**WHAT THE EXERCISE ASKS:** Report all lines in the records that hold the string "LinkedIn".

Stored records
___

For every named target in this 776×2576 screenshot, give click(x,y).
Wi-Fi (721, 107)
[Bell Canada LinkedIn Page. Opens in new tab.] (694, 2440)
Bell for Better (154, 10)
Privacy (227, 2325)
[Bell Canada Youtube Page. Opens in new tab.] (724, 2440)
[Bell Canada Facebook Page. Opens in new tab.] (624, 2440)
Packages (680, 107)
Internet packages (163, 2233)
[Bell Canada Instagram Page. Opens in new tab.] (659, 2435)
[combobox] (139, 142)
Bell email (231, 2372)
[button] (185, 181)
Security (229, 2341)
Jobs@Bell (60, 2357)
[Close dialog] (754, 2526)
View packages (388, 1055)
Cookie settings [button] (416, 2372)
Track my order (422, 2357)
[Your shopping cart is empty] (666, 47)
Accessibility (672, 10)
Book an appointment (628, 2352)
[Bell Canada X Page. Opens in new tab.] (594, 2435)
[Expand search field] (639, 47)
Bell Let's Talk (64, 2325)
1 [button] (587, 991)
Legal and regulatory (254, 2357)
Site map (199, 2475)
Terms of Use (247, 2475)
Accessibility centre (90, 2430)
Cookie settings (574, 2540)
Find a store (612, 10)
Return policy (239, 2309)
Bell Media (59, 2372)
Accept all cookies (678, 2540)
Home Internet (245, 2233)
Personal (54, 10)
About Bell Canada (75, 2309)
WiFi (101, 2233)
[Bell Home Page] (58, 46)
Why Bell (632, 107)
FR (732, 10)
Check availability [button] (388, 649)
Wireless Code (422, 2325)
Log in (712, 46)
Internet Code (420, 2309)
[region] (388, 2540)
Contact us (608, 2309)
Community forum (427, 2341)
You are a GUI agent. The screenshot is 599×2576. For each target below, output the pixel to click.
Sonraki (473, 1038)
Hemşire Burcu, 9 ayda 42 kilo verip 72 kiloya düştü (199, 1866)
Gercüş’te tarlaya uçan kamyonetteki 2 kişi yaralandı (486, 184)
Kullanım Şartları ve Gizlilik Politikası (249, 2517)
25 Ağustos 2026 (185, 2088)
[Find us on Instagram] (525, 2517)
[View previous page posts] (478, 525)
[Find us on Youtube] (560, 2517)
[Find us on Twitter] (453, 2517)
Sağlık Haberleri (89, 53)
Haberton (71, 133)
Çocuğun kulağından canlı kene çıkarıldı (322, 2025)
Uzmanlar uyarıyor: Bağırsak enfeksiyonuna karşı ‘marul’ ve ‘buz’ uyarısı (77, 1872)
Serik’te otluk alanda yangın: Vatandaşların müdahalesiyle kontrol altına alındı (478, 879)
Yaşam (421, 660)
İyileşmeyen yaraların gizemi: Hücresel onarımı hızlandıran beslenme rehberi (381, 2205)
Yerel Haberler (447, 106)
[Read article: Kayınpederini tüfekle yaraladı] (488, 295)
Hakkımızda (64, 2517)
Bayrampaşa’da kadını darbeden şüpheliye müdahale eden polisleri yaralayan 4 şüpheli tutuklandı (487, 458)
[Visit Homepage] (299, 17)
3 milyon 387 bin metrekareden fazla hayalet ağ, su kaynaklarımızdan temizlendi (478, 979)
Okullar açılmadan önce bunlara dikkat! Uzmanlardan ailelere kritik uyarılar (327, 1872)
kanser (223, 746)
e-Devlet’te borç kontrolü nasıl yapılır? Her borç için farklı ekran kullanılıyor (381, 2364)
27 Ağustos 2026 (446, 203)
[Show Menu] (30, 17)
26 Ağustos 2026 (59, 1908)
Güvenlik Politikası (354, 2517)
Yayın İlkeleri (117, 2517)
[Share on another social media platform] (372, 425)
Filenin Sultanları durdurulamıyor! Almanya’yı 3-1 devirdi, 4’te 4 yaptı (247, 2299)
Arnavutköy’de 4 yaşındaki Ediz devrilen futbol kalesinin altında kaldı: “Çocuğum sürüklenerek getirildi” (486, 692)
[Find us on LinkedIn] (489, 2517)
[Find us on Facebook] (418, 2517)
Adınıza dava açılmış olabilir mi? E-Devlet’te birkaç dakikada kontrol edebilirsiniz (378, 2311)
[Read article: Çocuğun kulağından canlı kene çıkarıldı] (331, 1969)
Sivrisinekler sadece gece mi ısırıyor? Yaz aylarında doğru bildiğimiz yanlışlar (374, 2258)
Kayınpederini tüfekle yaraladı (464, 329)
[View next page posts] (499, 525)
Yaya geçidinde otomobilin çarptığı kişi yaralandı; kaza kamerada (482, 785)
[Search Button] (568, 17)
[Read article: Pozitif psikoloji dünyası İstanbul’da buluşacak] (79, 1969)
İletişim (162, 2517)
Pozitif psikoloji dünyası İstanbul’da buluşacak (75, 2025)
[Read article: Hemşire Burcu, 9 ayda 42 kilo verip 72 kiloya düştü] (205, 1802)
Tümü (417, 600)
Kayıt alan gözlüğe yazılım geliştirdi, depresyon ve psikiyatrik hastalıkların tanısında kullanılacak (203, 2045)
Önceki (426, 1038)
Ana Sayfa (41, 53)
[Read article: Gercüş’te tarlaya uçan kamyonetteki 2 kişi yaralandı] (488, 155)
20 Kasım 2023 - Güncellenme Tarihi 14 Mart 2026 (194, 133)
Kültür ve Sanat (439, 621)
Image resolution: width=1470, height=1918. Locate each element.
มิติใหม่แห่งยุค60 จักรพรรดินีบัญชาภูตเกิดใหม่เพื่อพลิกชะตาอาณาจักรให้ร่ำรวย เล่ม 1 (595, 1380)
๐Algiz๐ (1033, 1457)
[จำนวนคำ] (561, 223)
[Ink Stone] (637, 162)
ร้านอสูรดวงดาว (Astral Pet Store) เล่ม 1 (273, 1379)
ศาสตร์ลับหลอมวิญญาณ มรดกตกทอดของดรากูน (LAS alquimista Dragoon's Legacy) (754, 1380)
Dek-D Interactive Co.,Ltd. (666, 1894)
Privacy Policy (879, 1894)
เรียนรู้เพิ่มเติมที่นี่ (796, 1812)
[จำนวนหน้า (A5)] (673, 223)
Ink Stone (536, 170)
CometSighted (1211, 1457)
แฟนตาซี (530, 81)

___

**WRITTEN ANSWER:**
[Bell Canada LinkedIn Page. Opens in new tab.] (694, 2440)
[Find us on LinkedIn] (489, 2517)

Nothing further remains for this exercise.